**Assignment:**
In full and word for word, give the records again.

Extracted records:
───

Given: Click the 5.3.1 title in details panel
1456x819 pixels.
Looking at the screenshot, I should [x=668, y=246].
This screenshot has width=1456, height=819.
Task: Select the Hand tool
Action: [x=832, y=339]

───

**Response to the task:**
Given: Click the 5.3.1 title in details panel
1456x819 pixels.
Looking at the screenshot, I should [x=668, y=246].
This screenshot has width=1456, height=819.
Task: Select the Hand tool
Action: [x=832, y=339]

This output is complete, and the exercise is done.